Until an AI can paint like Monet its best use is making digital "artists" seethe
No.568969
>>568968>digit art isn't art Langley is dusting off the DeviantArt/Google+ files lol.
No.568970
>>568968>Um, it's not art because… well, it just isn't okay?!Come on, try harder.
No.568972
>>568971Those look sick af ngl
No.568973
>>568959Most hands have 5 fingers, especially in art.
No.568974
>>568971oh my god, do you know what model this is? I must have it.
>These programs are basically using an algorithm and the internet to create an image basically pulled out of the collective conscious of humanity, or at least the collective conscious of people who post images and artwork to the internet. These AIs have no real creative capacity unto themselves. It's just a tool, like many others.the sad thing about the luddite artists is that the models aren't very creative on their own, as you said, but coupled with a human artist who actually does have artistic talent allows majestic artwork to be created from what is actually in the artist's mind, helped by an approximation of artists' collective effort. It's very socialist.

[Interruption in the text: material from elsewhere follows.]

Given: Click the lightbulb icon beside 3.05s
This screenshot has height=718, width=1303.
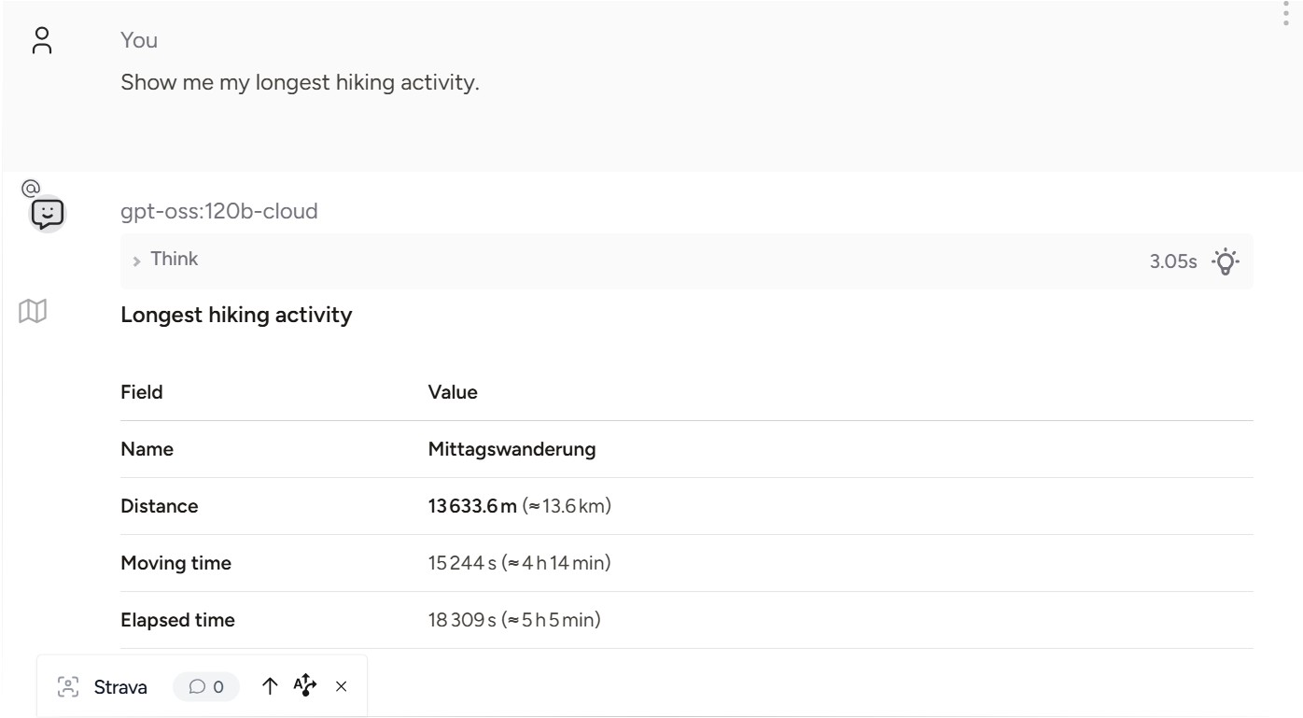Looking at the screenshot, I should tap(1226, 261).
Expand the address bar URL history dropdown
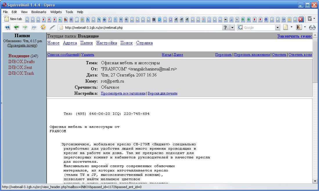The width and height of the screenshot is (319, 191). (232, 27)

The computer allows us to manifest a collective unconscious, it gives materiality to what was previously only known in the discipline of metaphysics
No.568975
>>568971>Tapping into the collective conscious of humanity is a mole hillmoles are pretty based, anon
No.568976
>>568975computers will have a deeper relationship with humanity in the future than even the weird reactionary singularity people think they will.
we are grasping into the nonexistant, false realm of metaphysics and pulling out approximations of abstract concepts using the neural network. of course, this is a massive analogy, philosophical word salad even, of course stable diffusion is based on denoising, tokenizing etc
the neural network, in the future, will accomplish things impossible for us to predict
No.568977
>>568976I am in agreement with you, the point is not that some of these paintings have extra fingers or that the chats composed include bullshit. The point is that we are in the liftoff era of this technology and every sign points to it improving at an increasing rate. It is quite exciting ( and at the same time as a fusion lab achieved ignition ) ! Now if they can get a quantum computer working we'll really be in the 21st century.
No.568978
>>568977if there is a collective unconciousness, that it's the universe that is concious and we're partitioned sapient parts of it with the same conciousness as one another as in daoism, buddhism etc, then we are achieving the schizo false shit for real via approximations in the computer.
there is no "collective unconscious" that has opinions like Carl Jung thought. it's actually the internet that made that material.
No.568979
>>568978Not sure what that has to do with
>>568977 No.568980
>>568979that
>The point is that we are in the liftoff era of this technology and every sign points to it improving at an increasing rate.is connected to the concept of computers achieving unthinkable feats in the future, more and moreso having effect on humanity
No.568981
>>568974It's Midjourney, but it's specifically Midjourney v3, not the current one. The current version produces much crisper and in some ways higher quality images, but I think its trained on an almost entirely different image set because it now produces images that are drastically different from what it used to produce.
So, for example, here's an example of images produced by the current version (v4)
The prompt is "In the Court of the Crimson King"
No.568982
>>568977>every sign points to it improving at an increasing rateEvery sign points to it improving at a decreasing rate.
It's exponential growth in computing power and data for linear gains.
My prediction is that we will see one more solid improvement in AI output, and after that it will more or less stagnate, then it'll be a scramble to actually make it useful for something.
>>568981I bet they excluded all images currently owned by anyone powerful enough to sue them lol.
No.568983
>>568974>>568981And this is the sort of image it produces on v3. A pretty stark difference.
The prompt was the same as above: "In the Court of the Crimson King"
No.568984
>>568982Actually, there's a good case for that. v3 seems to be based much, much more on artwork than v4 is. Maybe they got cold feet when they realized that lots of rich people own said artwork.